→ **INSTRUCTIONS TO FOLLOW**
Where the listing below reaches the line containing "Switch to the SOLVER tab", start writing out lines exactly, and stop once the line containing "Given: Click the top-right" has been written.

→ **GIVEN INFORMATION**
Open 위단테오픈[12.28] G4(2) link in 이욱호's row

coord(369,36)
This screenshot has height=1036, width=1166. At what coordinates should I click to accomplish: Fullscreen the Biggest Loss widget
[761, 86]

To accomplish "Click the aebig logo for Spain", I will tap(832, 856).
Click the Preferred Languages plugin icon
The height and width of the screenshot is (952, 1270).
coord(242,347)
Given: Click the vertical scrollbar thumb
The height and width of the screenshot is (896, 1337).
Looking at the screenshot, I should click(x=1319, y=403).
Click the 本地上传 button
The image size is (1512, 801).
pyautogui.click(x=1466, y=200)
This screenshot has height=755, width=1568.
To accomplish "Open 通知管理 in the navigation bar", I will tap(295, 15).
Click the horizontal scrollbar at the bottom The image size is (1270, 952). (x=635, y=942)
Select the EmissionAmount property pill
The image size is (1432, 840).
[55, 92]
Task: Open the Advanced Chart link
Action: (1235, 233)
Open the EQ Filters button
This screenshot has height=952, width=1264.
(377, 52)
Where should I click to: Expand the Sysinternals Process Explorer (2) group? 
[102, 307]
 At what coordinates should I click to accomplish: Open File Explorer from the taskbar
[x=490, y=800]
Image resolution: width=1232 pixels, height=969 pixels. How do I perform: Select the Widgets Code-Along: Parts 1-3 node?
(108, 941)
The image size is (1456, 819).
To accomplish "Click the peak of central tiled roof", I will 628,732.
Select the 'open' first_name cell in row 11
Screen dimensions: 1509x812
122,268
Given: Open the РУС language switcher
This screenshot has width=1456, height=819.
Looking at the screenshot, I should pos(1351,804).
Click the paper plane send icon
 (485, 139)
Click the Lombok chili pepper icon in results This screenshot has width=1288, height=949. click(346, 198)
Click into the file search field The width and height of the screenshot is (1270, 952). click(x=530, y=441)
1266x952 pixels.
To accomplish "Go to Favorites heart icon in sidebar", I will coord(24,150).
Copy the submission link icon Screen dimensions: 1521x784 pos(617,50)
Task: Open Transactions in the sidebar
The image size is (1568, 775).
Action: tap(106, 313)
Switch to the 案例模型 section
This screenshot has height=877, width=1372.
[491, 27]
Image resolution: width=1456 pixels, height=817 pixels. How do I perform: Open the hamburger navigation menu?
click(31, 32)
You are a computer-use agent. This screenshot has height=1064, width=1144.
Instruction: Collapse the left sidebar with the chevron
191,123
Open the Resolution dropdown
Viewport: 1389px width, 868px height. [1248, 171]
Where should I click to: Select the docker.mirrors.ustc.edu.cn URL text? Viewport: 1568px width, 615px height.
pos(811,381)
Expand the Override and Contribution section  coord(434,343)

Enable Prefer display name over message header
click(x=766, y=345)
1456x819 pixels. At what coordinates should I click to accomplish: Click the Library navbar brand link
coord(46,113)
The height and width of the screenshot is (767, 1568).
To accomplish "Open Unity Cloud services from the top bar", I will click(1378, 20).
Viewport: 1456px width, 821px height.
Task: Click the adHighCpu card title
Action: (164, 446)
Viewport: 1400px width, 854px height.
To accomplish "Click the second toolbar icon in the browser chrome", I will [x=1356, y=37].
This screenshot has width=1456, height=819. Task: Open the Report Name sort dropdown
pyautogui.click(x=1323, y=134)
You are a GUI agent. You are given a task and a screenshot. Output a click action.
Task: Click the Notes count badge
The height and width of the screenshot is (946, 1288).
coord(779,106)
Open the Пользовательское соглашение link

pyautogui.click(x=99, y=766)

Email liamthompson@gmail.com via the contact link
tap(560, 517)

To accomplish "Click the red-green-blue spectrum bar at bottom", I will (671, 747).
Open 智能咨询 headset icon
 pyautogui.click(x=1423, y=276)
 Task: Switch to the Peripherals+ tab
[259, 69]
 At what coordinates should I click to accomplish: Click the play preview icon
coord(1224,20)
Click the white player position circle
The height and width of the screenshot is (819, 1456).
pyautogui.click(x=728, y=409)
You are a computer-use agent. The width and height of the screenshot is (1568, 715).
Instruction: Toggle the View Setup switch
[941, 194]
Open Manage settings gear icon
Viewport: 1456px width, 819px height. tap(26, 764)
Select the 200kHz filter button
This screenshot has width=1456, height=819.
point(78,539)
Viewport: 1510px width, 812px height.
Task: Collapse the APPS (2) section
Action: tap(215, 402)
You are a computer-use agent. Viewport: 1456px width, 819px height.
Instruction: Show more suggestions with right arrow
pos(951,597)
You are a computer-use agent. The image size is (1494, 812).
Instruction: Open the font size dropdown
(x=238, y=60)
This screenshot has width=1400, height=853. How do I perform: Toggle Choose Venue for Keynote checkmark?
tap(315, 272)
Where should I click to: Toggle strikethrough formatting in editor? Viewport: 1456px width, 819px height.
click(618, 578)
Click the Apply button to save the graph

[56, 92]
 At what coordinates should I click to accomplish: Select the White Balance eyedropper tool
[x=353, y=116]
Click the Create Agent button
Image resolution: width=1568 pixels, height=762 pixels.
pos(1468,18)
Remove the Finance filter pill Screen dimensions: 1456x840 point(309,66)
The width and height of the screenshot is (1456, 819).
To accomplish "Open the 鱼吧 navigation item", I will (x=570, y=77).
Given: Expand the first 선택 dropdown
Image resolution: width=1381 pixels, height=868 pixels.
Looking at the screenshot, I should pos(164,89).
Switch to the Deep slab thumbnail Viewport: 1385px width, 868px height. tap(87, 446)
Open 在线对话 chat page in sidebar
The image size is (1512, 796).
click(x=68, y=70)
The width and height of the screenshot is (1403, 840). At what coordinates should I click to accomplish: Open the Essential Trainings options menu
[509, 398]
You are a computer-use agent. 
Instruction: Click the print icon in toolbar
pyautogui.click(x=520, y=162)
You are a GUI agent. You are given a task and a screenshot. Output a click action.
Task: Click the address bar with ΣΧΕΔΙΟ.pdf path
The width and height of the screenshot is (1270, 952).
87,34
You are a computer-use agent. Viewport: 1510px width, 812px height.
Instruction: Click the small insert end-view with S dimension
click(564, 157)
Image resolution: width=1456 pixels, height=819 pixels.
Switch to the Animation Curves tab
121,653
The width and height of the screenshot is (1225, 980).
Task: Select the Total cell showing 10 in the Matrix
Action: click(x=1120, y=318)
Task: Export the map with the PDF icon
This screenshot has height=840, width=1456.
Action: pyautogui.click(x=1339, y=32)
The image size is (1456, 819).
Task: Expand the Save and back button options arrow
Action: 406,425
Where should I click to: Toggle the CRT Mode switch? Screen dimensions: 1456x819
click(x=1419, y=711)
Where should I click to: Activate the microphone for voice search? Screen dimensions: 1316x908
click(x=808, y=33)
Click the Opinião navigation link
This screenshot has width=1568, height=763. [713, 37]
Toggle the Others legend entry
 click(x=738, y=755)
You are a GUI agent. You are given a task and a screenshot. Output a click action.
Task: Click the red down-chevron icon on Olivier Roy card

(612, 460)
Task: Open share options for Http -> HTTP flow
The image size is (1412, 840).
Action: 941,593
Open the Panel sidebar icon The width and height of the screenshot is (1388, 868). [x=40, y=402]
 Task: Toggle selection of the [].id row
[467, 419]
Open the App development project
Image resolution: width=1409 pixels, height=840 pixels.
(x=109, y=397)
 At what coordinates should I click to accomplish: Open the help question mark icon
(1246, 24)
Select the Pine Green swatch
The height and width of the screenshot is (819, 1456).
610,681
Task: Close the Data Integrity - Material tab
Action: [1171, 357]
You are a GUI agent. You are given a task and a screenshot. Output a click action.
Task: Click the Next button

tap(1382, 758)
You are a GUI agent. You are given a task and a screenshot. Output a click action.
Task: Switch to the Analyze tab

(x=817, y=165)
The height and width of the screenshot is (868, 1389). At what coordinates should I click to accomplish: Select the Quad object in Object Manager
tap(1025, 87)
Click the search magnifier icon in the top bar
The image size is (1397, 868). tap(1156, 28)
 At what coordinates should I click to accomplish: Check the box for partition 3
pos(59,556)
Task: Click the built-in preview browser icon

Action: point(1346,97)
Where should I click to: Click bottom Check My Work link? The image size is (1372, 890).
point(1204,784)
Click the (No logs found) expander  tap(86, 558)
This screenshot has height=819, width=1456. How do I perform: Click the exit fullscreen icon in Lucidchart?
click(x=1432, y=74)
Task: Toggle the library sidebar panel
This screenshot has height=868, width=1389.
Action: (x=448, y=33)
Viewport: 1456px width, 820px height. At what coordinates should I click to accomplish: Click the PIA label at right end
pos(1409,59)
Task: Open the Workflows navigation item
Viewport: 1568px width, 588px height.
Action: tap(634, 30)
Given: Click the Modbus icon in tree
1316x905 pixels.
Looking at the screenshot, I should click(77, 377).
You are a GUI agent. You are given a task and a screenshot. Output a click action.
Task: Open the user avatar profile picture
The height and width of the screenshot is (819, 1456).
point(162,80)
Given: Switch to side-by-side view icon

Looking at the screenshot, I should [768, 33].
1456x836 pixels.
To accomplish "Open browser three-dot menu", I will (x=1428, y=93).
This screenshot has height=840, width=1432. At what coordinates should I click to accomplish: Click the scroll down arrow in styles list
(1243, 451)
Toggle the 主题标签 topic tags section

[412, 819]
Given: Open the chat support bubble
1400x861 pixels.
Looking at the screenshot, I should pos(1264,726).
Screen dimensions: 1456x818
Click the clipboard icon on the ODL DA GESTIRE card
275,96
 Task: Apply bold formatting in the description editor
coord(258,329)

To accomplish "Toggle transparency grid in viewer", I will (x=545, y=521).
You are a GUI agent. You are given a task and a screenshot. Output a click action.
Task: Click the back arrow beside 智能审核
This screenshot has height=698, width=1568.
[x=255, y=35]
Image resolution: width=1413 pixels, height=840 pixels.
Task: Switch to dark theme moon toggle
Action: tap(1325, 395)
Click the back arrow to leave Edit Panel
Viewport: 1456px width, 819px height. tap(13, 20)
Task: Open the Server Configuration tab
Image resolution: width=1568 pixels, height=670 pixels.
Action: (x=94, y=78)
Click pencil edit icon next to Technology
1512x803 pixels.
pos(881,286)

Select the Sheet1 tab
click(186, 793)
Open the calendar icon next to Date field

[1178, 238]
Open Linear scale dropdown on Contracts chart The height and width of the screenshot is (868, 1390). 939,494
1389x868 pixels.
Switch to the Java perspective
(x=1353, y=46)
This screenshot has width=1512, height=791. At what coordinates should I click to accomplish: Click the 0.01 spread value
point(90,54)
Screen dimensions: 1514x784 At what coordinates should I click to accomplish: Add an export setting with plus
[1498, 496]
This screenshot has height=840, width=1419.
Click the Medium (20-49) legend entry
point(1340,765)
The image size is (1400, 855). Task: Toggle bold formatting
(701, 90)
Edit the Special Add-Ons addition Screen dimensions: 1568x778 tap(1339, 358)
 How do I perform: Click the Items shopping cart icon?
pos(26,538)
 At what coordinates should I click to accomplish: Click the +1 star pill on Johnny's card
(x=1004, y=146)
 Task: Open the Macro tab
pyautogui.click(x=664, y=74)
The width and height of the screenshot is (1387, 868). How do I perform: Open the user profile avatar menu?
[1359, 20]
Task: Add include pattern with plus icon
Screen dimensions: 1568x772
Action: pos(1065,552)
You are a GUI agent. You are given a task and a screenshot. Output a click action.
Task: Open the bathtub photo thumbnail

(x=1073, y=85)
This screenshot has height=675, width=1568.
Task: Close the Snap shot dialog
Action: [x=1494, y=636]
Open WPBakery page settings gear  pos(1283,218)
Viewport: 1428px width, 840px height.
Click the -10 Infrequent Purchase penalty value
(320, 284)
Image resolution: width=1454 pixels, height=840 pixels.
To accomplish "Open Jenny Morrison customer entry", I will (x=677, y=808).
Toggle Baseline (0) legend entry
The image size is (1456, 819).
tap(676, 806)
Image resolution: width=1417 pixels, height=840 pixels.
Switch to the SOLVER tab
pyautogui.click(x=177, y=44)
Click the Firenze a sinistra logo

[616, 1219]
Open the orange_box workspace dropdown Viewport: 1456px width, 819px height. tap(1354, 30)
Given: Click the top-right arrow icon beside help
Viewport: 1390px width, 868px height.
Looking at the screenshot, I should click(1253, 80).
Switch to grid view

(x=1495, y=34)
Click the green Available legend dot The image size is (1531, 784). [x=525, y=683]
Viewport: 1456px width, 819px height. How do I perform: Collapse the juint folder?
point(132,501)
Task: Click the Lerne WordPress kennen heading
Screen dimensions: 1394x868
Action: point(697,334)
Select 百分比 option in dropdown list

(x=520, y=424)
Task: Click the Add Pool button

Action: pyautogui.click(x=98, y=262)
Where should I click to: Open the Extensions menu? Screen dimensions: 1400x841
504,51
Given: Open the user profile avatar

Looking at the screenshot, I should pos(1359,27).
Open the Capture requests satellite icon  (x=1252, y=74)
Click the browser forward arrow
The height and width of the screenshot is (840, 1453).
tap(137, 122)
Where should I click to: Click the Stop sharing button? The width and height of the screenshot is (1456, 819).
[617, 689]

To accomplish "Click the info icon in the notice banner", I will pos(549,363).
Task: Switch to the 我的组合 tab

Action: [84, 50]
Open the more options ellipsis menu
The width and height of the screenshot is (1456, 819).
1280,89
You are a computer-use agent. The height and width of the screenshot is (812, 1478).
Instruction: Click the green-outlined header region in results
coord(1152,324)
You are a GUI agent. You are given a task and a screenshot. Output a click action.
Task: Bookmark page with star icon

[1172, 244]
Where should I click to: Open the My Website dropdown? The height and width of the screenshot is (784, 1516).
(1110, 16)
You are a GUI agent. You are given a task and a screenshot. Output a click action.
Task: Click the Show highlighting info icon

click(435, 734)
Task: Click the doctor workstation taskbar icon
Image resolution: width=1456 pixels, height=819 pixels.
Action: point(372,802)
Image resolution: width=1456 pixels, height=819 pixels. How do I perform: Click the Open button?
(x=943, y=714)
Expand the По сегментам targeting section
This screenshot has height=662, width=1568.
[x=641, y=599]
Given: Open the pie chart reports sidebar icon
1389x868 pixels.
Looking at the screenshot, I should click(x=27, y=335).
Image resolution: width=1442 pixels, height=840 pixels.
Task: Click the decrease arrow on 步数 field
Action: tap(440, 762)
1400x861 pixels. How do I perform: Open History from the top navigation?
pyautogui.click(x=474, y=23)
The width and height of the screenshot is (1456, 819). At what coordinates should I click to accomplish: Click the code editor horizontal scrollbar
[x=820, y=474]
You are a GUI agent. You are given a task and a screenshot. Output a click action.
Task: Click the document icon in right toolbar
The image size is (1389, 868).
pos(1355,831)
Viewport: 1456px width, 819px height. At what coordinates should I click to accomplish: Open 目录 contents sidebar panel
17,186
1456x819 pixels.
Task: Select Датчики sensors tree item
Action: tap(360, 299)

→ **RESPONSE AREA**
Switch to the SOLVER tab
pyautogui.click(x=177, y=44)
Click the Firenze a sinistra logo

[616, 1219]
Open the orange_box workspace dropdown Viewport: 1456px width, 819px height. tap(1354, 30)
Given: Click the top-right arrow icon beside help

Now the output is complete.